Implications of Flavor Symmetries for Baryon Number… — Plain-Language Explanation

✨

This is an AI-generated explanation of the paper below. It is not written or endorsed by the authors. For technical accuracy, refer to the original paper. Read full disclaimer

Imagine the universe is a massive, complex orchestra. For decades, physicists have been trying to figure out the rules of the music. The "Standard Model" is the sheet music they currently have, but it has some missing notes and strange gaps. One of the biggest mysteries is why the particles (the musicians) have such different weights (masses) and why they mix together in specific ways (flavor).

This paper is like a detective story where the authors try to solve a crime: Why hasn't the proton (a stable building block of matter) decayed yet?

Here is the breakdown of their investigation using simple analogies:

1. The Crime Scene: The Proton

In our current understanding of physics, protons are supposed to be immortal. They hold atoms together, and if they fall apart, the universe as we know it would dissolve. However, many theories suggest that protons should eventually decay, just very slowly.

If we ever catch a proton decaying, it would be the "smoking gun" proving that there is new physics beyond what we currently know. So far, giant detectors deep underground (like Super-Kamiokande) have been watching for this crime for decades, and the proton is still holding up. This puts a huge "speed limit" on how fast new physics can be happening.

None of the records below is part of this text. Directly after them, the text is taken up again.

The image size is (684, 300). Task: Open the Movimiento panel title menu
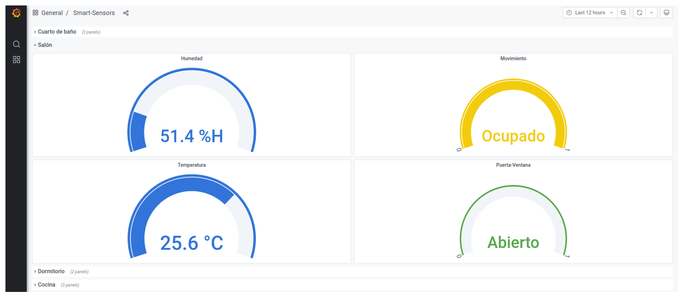tap(513, 58)

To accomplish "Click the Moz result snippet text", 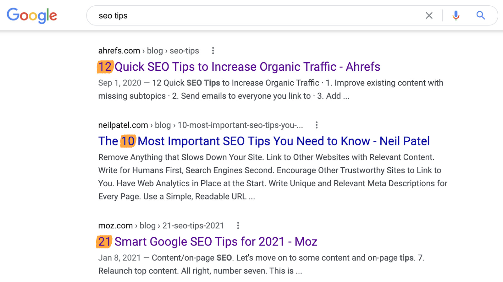I will pos(261,264).
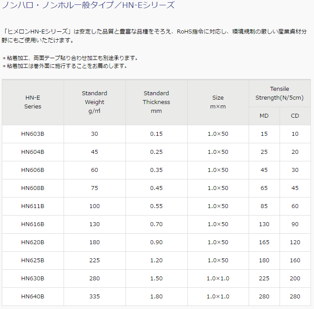Click the Standard Weight column header
This screenshot has height=309, width=314.
tap(95, 102)
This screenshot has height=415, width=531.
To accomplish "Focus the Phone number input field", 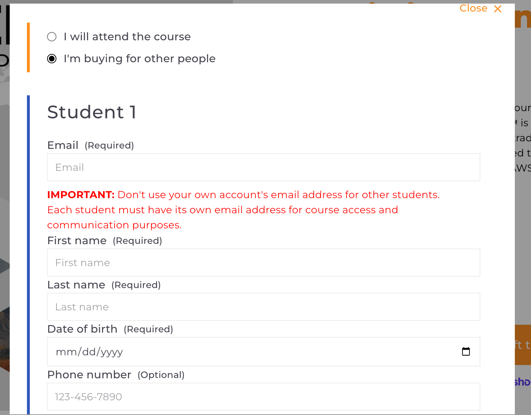I will click(264, 397).
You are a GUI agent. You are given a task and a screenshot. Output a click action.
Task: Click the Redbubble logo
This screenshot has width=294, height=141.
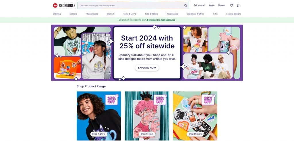point(64,5)
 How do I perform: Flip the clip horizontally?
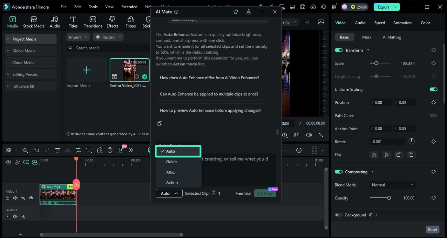pyautogui.click(x=374, y=155)
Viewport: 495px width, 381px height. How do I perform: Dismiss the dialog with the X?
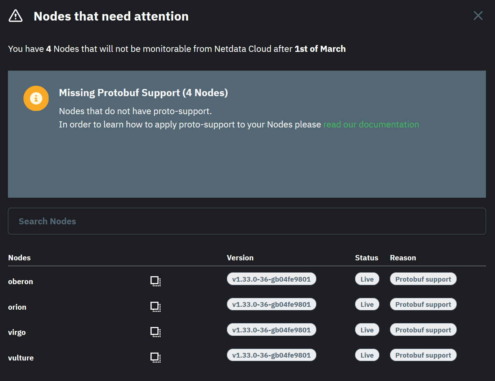[478, 15]
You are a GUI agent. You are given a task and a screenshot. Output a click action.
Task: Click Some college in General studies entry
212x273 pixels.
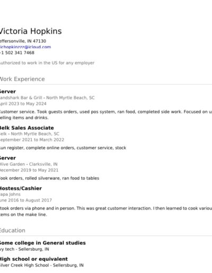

2. The Suspects: Flavor Symmetries

The authors ask: What if the reason the proton is so stable isn't just luck, but because of a hidden rulebook called "Flavor Symmetry"?

Think of "Flavor" like the different instruments in the orchestra. You have violins (first generation), violas (second), and cellos (third). In the Standard Model, the rules for how they play together are messy and unexplained.

The Old Theory (Anarchy): If there were no rules, the proton would decay almost instantly. Since it doesn't, the "new physics" causing the decay must be incredibly heavy and far away (like a distant galaxy).
The New Theory (MFV - Minimal Flavor Violation): The authors propose a stricter rulebook. They say, "New physics can only break the rules if it does so in a way that respects the existing hierarchy of the instruments." It's like saying a new composer can write a song, but they must use the same scale and rhythm as the old masters.

3. The Twist: The Tiny Neutrino Connection

Here is the clever part of the paper. The authors realized that the "rulebook" for the proton is secretly linked to neutrinos (ghostly, tiny particles that barely interact with anything).

The Analogy: Imagine the proton is a fortress. The "Flavor Symmetry" is the moat. The authors found that the depth of the moat depends on how heavy the neutrinos are.
The Discovery: Because neutrinos are incredibly light (almost massless), the "moat" around the proton becomes very deep. This means the new physics causing the proton to decay can be much closer to us than we thought.

Instead of needing new physics to be at the edge of the universe (trillions of miles away), this paper suggests it could be right here in the "neighborhood" (the multi-TeV scale, which is the energy range of our largest particle colliders, like the LHC).

4. The Investigation: Four Types of Suspects

The authors looked at four specific ways the proton could decay (four different "criminal methods"). They ran the numbers for each one under different flavor rulebooks:

The "Strict" Rulebook (Extended MFV): If the new physics follows the strict flavor rules and is linked to neutrino masses, the proton is very stable. However, for three of the four methods, the new physics could still be light enough to be found soon.
The "Loose" Rulebook (Reduced Symmetry): If the rules are slightly different (favoring the heaviest particles, like the top quark), the proton becomes much more fragile. In this scenario, the new physics must be extremely heavy and far away, or we would have seen the proton decay by now.

5. The "UV Completions": Who is the Mastermind?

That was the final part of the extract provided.